____ THE DATA

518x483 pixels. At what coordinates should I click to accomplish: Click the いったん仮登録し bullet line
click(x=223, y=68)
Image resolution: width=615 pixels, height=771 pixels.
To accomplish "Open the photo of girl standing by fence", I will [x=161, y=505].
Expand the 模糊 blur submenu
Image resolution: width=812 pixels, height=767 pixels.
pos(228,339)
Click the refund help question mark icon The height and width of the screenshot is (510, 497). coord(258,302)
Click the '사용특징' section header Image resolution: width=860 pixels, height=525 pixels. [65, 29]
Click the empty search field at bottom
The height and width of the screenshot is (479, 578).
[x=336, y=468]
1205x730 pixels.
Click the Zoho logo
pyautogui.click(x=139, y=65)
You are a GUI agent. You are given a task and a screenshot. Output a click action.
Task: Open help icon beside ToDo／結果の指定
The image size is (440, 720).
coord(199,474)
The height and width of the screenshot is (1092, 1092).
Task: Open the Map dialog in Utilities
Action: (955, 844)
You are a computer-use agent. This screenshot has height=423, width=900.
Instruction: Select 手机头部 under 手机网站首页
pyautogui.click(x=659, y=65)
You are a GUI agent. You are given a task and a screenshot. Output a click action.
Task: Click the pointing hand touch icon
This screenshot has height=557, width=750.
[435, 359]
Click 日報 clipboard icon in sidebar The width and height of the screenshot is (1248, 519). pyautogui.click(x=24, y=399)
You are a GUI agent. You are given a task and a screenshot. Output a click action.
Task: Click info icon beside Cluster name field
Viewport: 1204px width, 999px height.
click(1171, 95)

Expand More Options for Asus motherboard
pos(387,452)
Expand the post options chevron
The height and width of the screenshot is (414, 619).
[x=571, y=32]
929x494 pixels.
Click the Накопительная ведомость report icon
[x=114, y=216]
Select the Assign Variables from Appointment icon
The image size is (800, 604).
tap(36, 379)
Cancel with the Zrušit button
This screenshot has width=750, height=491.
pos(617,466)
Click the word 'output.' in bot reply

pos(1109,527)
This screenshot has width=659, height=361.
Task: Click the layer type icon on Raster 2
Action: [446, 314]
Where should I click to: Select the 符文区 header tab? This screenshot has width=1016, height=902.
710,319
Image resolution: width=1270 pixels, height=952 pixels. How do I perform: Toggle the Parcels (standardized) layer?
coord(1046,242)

________

WORK TASK: Copy the records above exactly, beginning at the line that contains "Click the Zoho logo" and stopping after the line that contains "Task: Click the pointing hand touch icon".

RESPONSE:
Click the Zoho logo
pyautogui.click(x=139, y=65)
You are a GUI agent. You are given a task and a screenshot. Output a click action.
Task: Open help icon beside ToDo／結果の指定
The image size is (440, 720).
coord(199,474)
The height and width of the screenshot is (1092, 1092).
Task: Open the Map dialog in Utilities
Action: (955, 844)
You are a computer-use agent. This screenshot has height=423, width=900.
Instruction: Select 手机头部 under 手机网站首页
pyautogui.click(x=659, y=65)
You are a GUI agent. You are given a task and a screenshot. Output a click action.
Task: Click the pointing hand touch icon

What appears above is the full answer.